The next step in building a machine learning model is to explore the data hands-on through the process of exploratory data analysis. Depending on your project’s objective, as well as the size, structure, and maturity of the team, this step will often be led by a data scientist. The goal of this step is to provide the team with a fundamental grasp of the dataset’s features, components, and grouping. Understanding the data at hand allows you to choose the type of algorithm you want to build – the ultimate choice then depends on the type of task the model needs to perform, and the features of the dataset at hand. 

The type of machine learning algorithm selected will also depend on how well the core data - and the problem at hand - are understood. Machine learning models are typically bucketed into three main categories – each one trains the model in a different way, and as a result, requires a different type of dataset. Being intentional about these differences ahead of model-building is fundamental, and will have a big impact on the outcome of the project. Let’s have a look at the three types of machine learning algorithms, and the type of data required for each. 

Supervised learning

This approach requires data scientists to prepare labeled datasets. The model will learn from training data consisting of both input data and labeled output data, and it will set out to learn the relationship between input and output in order to be able to replicate and predict this relationship when fed new data points. This is why supervised machine learning models are often used to predict results and classify new data.

Unsupervised learning

Unlike supervised learning models, unsupervised machine learning models do not require labeled datasets for model training; only the input variables are required for the training dataset. This type of machine learning model learns from the dataset and is used to identify trends, groupings or patterns within a dataset; it is primarily used to cluster and categorize data as well as to identify the dataset’s governing principles.

* Aim 1 *
Translate this sentence from the passage on machine learning algorithms into Spanish: "This is why supervised machine learning models are often used to predict results and classify new data."
* Aim 2 *
Summarize the passage on machine learning algorithms in two sentences.
* Aim 3 *
Write the next part of the passage on machine learning algorithms, picking up after its last sentence.

* Recorded data *
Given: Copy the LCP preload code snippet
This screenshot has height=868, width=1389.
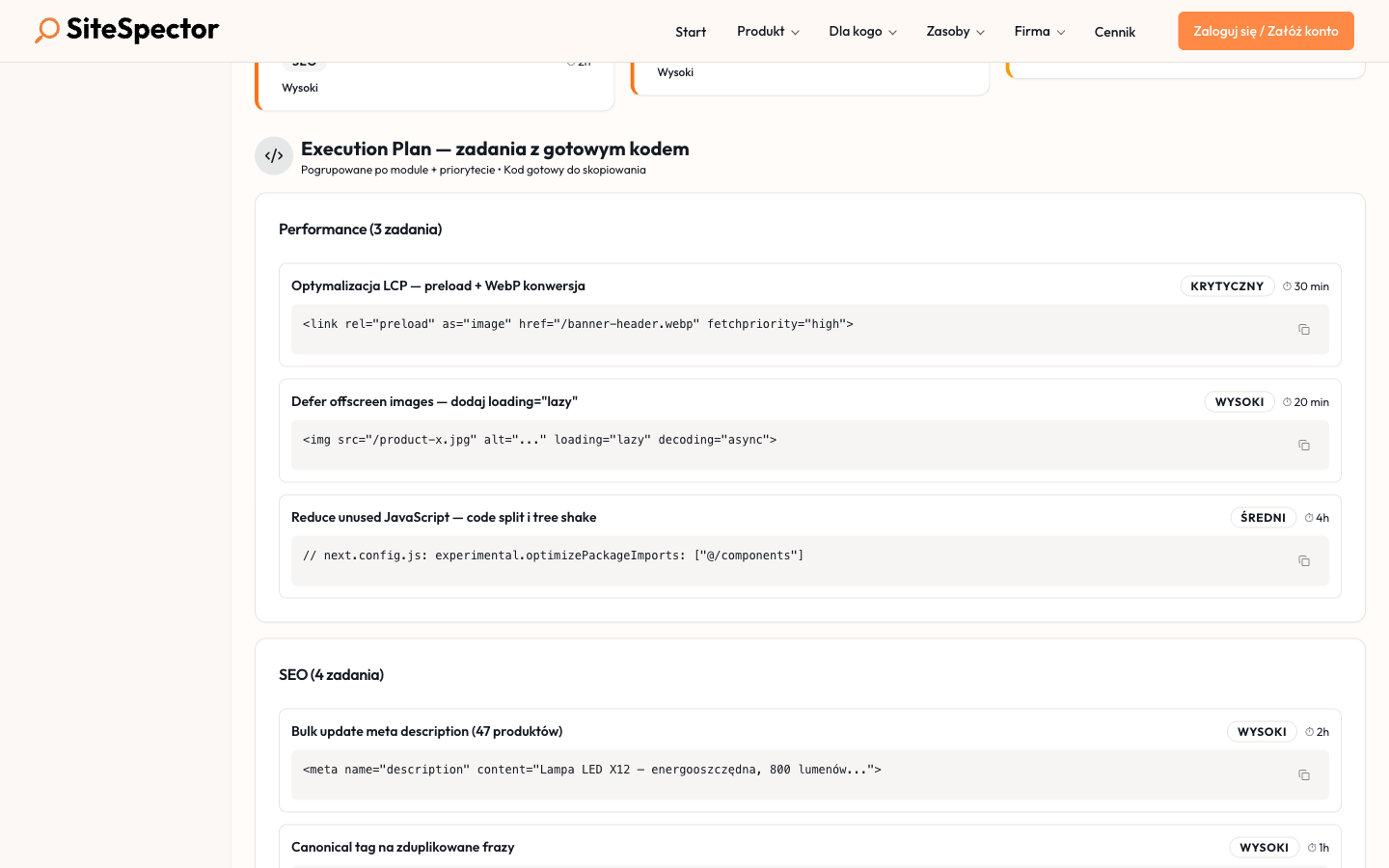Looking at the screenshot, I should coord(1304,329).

* * *

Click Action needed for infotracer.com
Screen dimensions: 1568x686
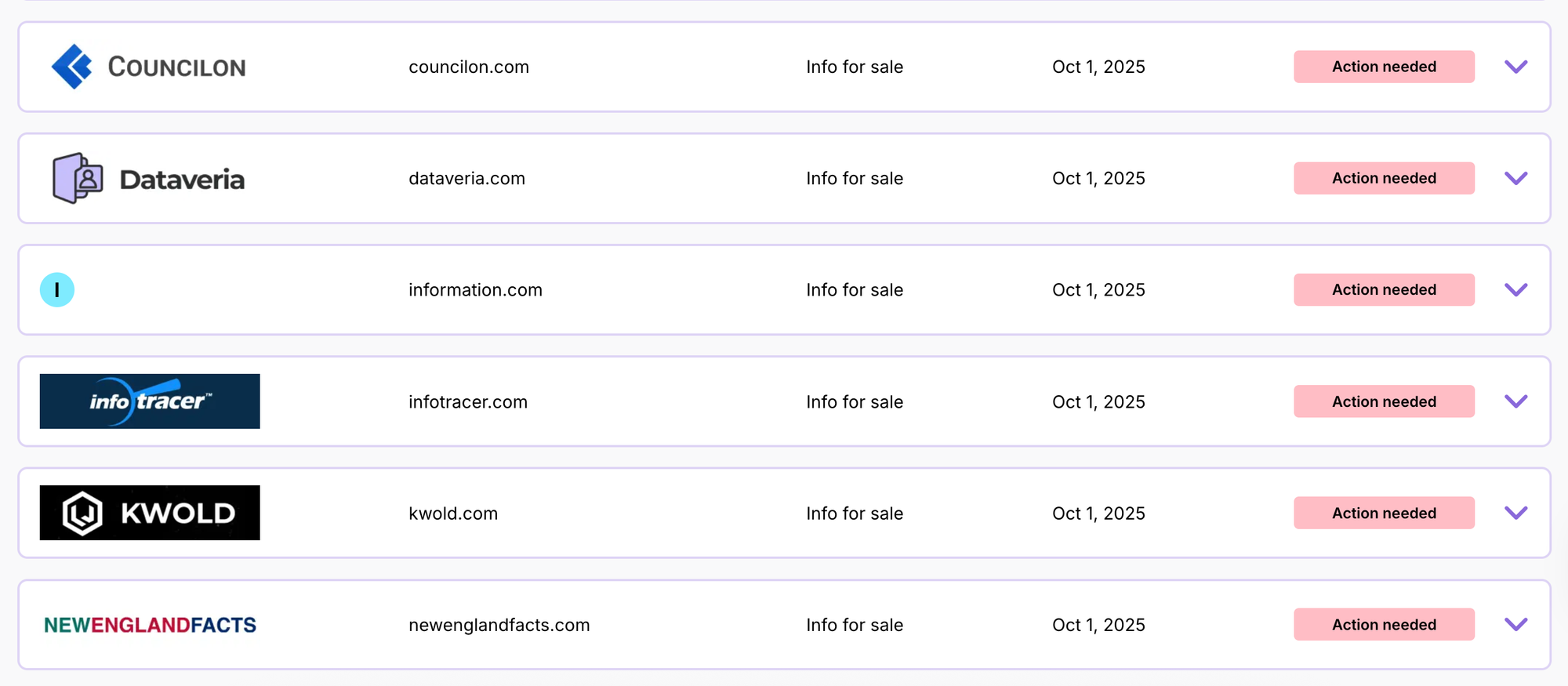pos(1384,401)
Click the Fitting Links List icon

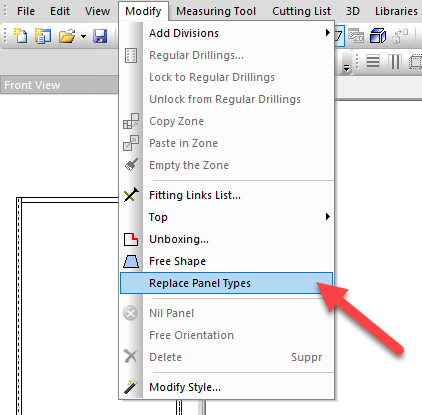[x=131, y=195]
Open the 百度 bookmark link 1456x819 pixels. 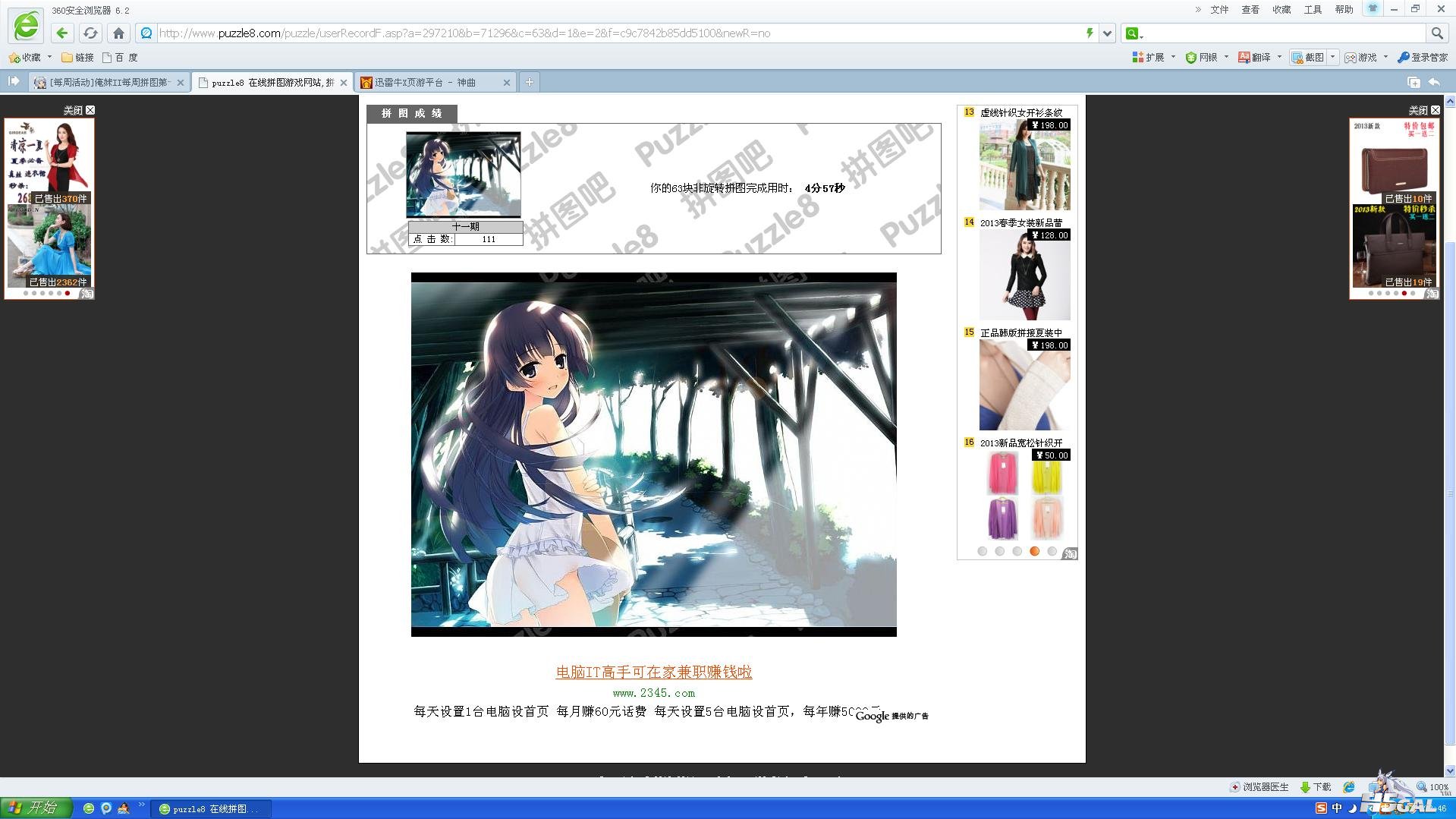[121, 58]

* Written answer 1 *
Por eso los modelos de aprendizaje automático supervisado se utilizan a menudo para predecir resultados y clasificar datos nuevos.

* Written answer 2 *
Exploratory data analysis, often led by a data scientist, gives the team a fundamental grasp of the dataset's features, components and grouping, which helps in choosing the type of algorithm to build. Machine learning models fall into three main categories that train in different ways and need different datasets: supervised learning uses labeled data to learn input-output relationships for prediction and classification, while unsupervised learning needs only input variables and is used to find trends, groupings or patterns.

* Written answer 3 *
Reinforcement learning

Reinforcement machine learning is the third primary type of machine learning algorithm. Reinforcement learning differs from supervised learning in that it needs neither the labeled input/output pairs nor the explicit correction of suboptimal behaviors. Learning is done by trial-and-error, or a feedback loop, in this procedure: every time a successful action is carried out, reward signals are released, and the system gains knowledge by making mistakes. A real-world example of reinforcement learning algorithms in action is in the development of driverless cars – systems learn by interacting with their environment to carry out a given task, learn from their prior experiences, and improve.

Step 3: Data collection

Large volumes of high-quality training data are required for machine learning models to be robust and capable of making accurate predictions since the model will learn the connections between the input data and output present in the training set and try to replicate these when fed new data points.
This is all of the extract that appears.